I have some mouse C57 targeted panel sequencing data. I want to call somatic variants using GATK. Because of the cost, there are only 4 normal-tumour matched samples. and the rest 16 tumour samples have no matching normal.
Q1) Should I be using the latest assembly GRCm39 as the reference for bwa or GRCm38? My concern is the files needed in later steps might not be available for GRCm39. e.g. dbSNP availableon GRCm38 but cannot find any on GRCm39.
Q2) Should I process the tumour with normal samples differently in Mutect2
? i.e. tumour with matched normal mode
for the 4 T-N matched samples and tumour only mode
for the remaining 16 samples?
Q3) I have trouble finding these two files:
1) --known-sites sites_of_variation.vcf \
for BaseRecalibrator
2)--germline-resource af-only-gnomad.vcf.gz \
for Mutect2
and PON
I found 2 links for --known-sites sites_of_variation.vcf \
.

§ Instructions:
A. Do these statements agree with the forum post on mouse somatic variant calling? Answer yes or no for each, and quote the deciding words of the post.
(i) The poster has four normal-tumour matched samples.
(ii) The remaining 16 tumour samples each have a matching normal.
(iii) The sequencing data come from mouse C57.
B. Copy the forum post on mouse somatic variant calling word for word, between "I have some" and "no matching normal.", inclusive.

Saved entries
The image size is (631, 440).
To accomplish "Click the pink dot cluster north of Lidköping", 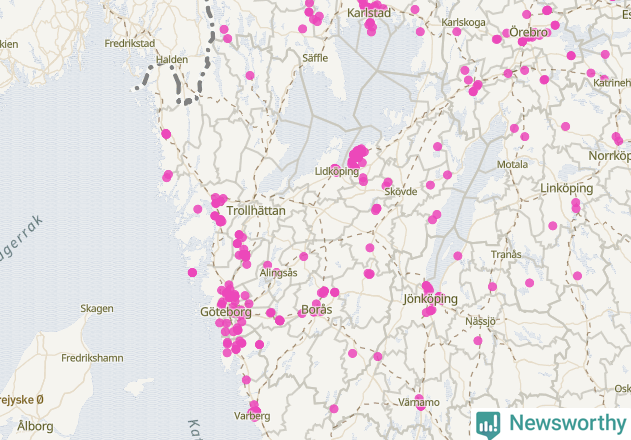I will pos(357,157).
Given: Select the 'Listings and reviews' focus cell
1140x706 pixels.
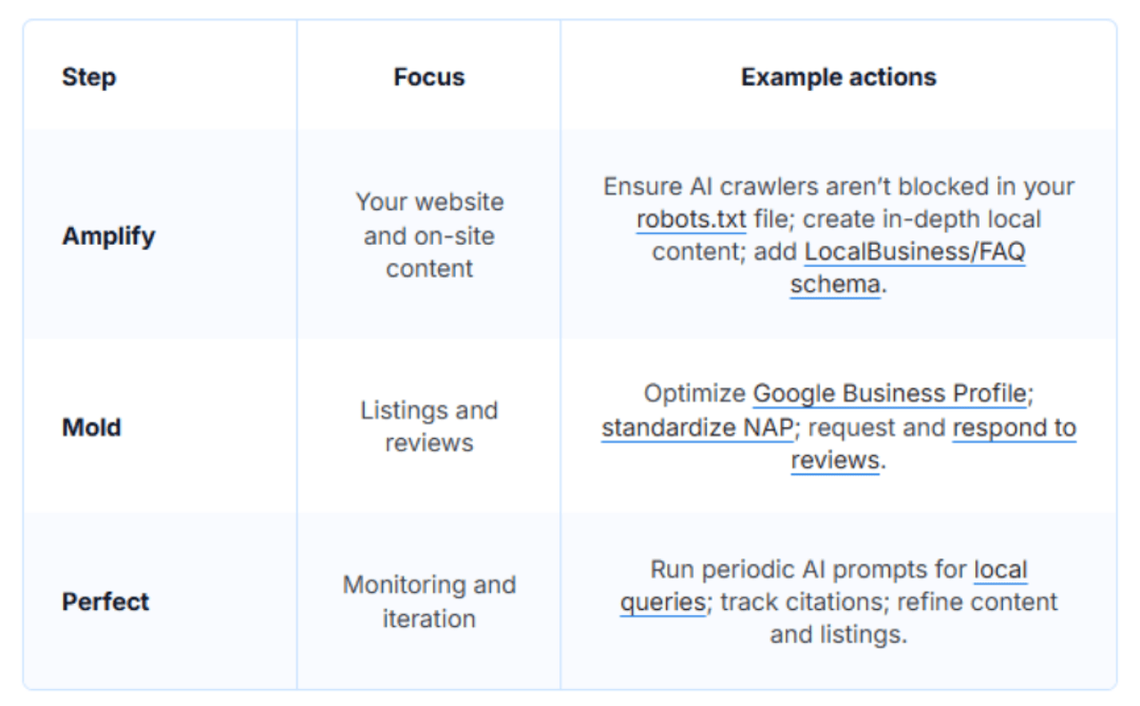Looking at the screenshot, I should pyautogui.click(x=429, y=427).
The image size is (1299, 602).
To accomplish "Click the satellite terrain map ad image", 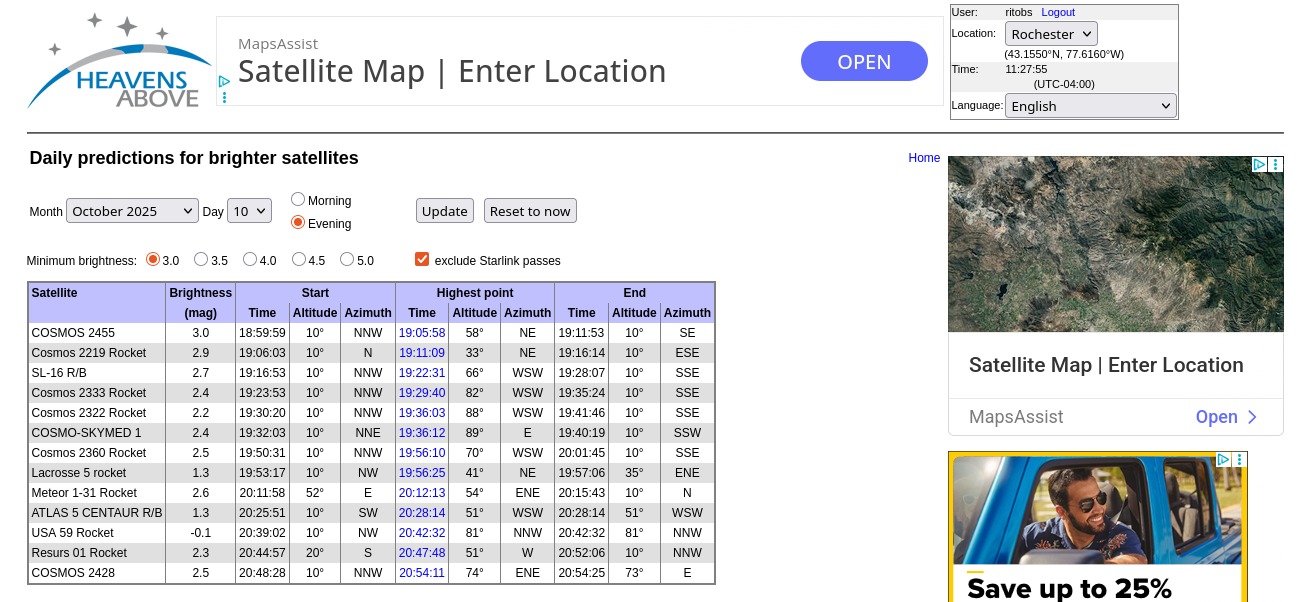I will coord(1115,244).
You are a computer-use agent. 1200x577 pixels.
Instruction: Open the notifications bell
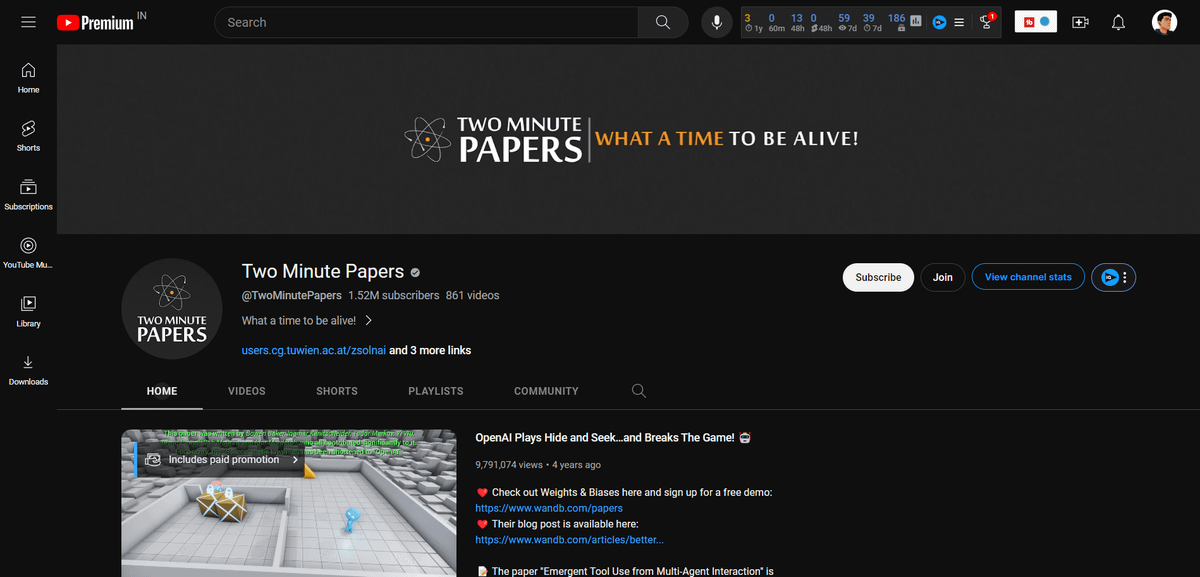point(1119,22)
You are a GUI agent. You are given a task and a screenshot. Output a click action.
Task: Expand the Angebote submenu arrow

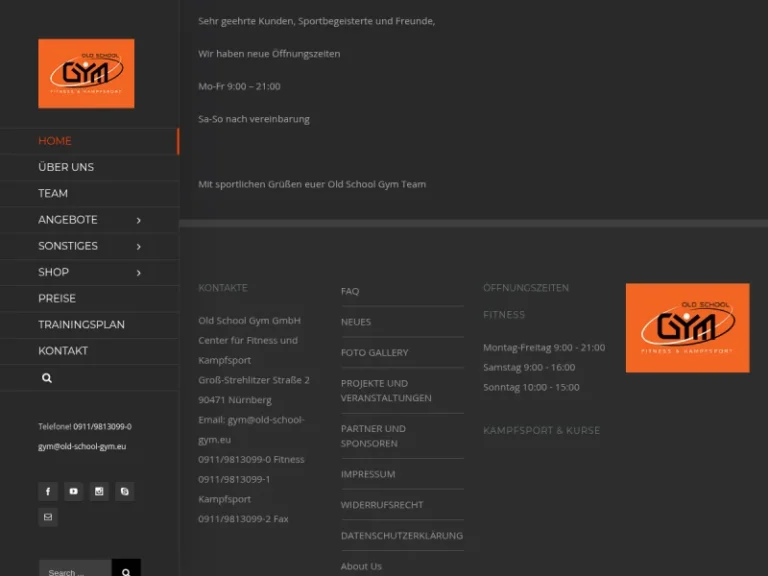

§ Solution list:
A.
(i) Yes: "there are only 4 normal-tumour matched samples"
(ii) No: "the rest 16 tumour samples have no matching normal"
(iii) Yes: "I have some mouse C57 targeted panel sequencing data"

B.
I have some mouse C57 targeted panel sequencing data. I want to call somatic variants using GATK. Because of the cost, there are only 4 normal-tumour matched samples. and the rest 16 tumour samples have no matching normal.